Towards a curatorial translation zone

By: Emily Butler

 

ARTICLE INFO:
Volume: 10
Issue: 02:Winder 2024
ISSN: 2459-2943
DOI: 10.18680/hss.2024.0022
Pages: 81- 99
Lic.: CC BY-NC-ND 4.0
KEYWORDS:
Contemporary art
Curatorial translation zone
Decolonising language
(mis)translation
Untranslatable

 

ABSTRACT

In a globalizing world, the act of translation is potentially everywhere (Bassnett 2014; Blumczynski 2016, in Vidal 2022). It involves a creative process of transfer, interpretation, and transformation across sign systems, cultures, and worldviews – an act with profound socio-political implications. Within the visual arts field, it describes the practice of artists and curators who work increasingly internationally as ’material-semiotic actors’ (Haraway 1988: 595), engaged in renegotiating semiotic and cultural frameworks while questioning the socio-political status quo. Yet, what are the limits of translation? What is lost or gained in this “necessary but impossible” act (Spivak 2022: 69)? Who translates in ‘power-differentiated’ contexts (Haraway 1988: 579-80)? This article outlines how artists and curators explore the possibilities and limits of translation within contemporary art to put forward the poetics of the untranslatable (Cassin 2014; Glissant 1990).
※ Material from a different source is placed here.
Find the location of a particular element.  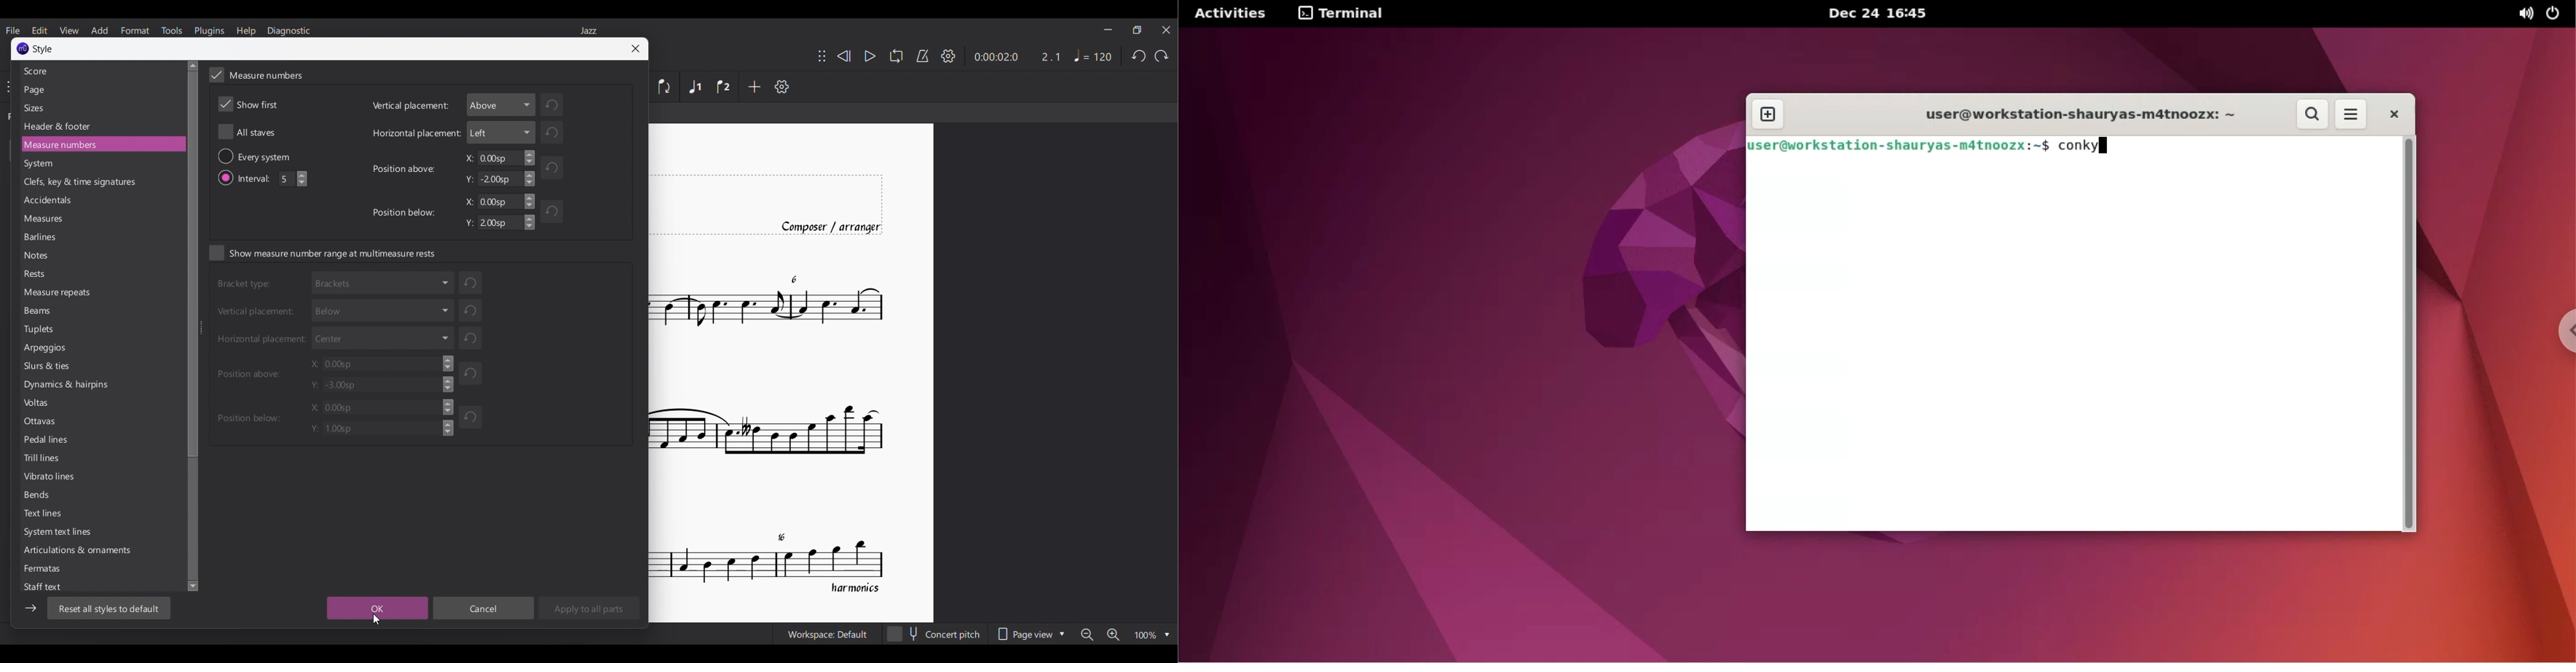

Below is located at coordinates (381, 309).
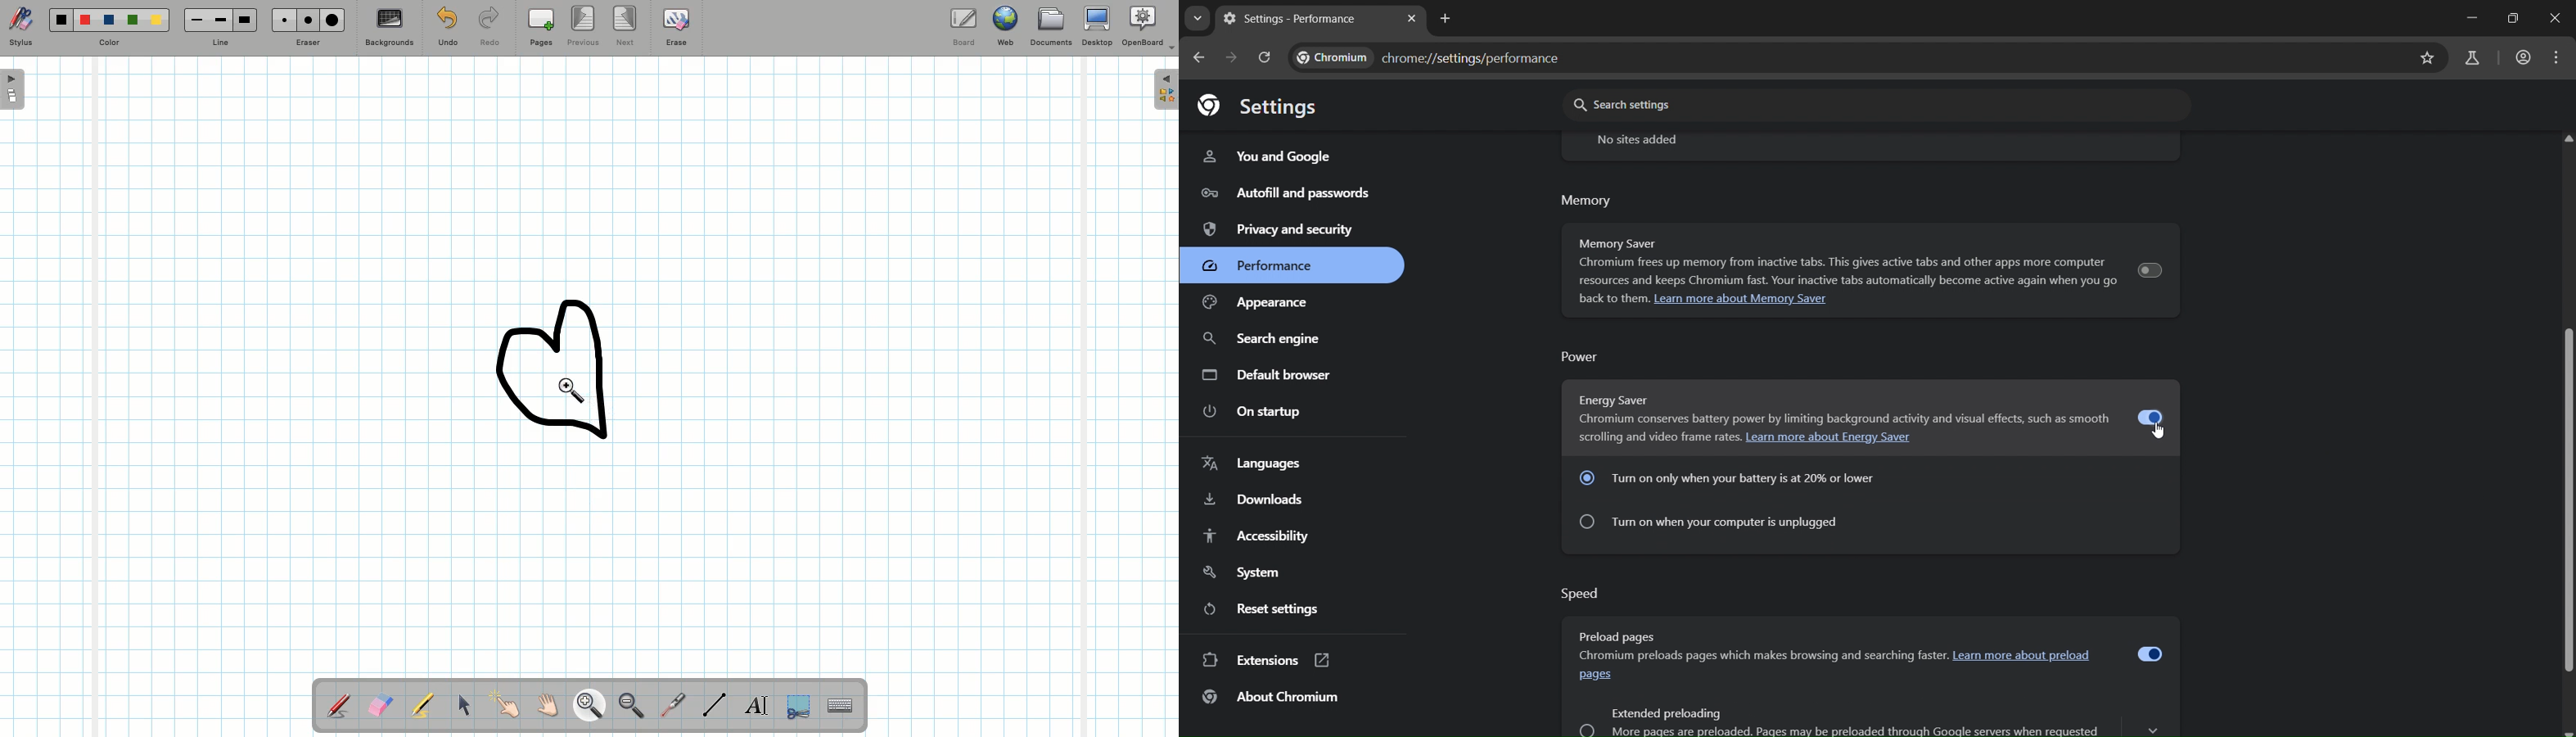 The image size is (2576, 756). What do you see at coordinates (1265, 262) in the screenshot?
I see `performance` at bounding box center [1265, 262].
It develops the concept of (mis)translation and positions the curatorial space as a translation zone (Apter 2006) – a dynamic, impermanent site of semiotic and cultural renegotiation, where hybrid languages, new forms, knowledges and relations can emerge (Bhabha 1994). In doing so, it embraces a ‘kaleidoscopic totality’ of world views (Bernabé, Chamoiseau and Confiant 1990).